Copy the entries below, swapping "Instruction" for "Command" wherever it occurs and leaving everything else untouched.

:: Stored data ::

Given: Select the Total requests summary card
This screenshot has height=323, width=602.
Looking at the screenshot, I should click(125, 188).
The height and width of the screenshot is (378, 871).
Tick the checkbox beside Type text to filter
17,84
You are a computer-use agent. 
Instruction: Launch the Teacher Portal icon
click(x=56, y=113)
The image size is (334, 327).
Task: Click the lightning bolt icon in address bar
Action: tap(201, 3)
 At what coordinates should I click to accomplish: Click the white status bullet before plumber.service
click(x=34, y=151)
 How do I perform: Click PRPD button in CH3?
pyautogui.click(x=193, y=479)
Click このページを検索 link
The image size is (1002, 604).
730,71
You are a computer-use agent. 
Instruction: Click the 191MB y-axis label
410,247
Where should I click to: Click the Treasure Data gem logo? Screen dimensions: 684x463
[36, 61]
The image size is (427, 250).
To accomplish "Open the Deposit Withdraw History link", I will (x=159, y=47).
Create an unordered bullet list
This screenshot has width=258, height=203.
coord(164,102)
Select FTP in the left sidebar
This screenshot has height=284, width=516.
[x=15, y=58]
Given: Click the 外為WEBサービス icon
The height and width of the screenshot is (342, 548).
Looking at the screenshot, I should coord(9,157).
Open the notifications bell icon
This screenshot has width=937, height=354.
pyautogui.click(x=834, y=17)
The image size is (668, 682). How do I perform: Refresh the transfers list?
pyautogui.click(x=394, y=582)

:::

■ Solution below:
Given: Select the Total requests summary card
This screenshot has height=323, width=602.
Looking at the screenshot, I should click(125, 188).
The height and width of the screenshot is (378, 871).
Tick the checkbox beside Type text to filter
17,84
You are a computer-use agent. 
Command: Launch the Teacher Portal icon
click(x=56, y=113)
The image size is (334, 327).
Task: Click the lightning bolt icon in address bar
Action: tap(201, 3)
 At what coordinates should I click to accomplish: Click the white status bullet before plumber.service
click(x=34, y=151)
 How do I perform: Click PRPD button in CH3?
pyautogui.click(x=193, y=479)
Click このページを検索 link
The image size is (1002, 604).
730,71
You are a computer-use agent. 
Command: Click the 191MB y-axis label
410,247
Where should I click to: Click the Treasure Data gem logo? Screen dimensions: 684x463
[36, 61]
The image size is (427, 250).
To accomplish "Open the Deposit Withdraw History link", I will (x=159, y=47).
Create an unordered bullet list
This screenshot has width=258, height=203.
coord(164,102)
Select FTP in the left sidebar
This screenshot has height=284, width=516.
[x=15, y=58]
Given: Click the 外為WEBサービス icon
The height and width of the screenshot is (342, 548).
Looking at the screenshot, I should coord(9,157).
Open the notifications bell icon
This screenshot has width=937, height=354.
pyautogui.click(x=834, y=17)
The image size is (668, 682). How do I perform: Refresh the transfers list?
pyautogui.click(x=394, y=582)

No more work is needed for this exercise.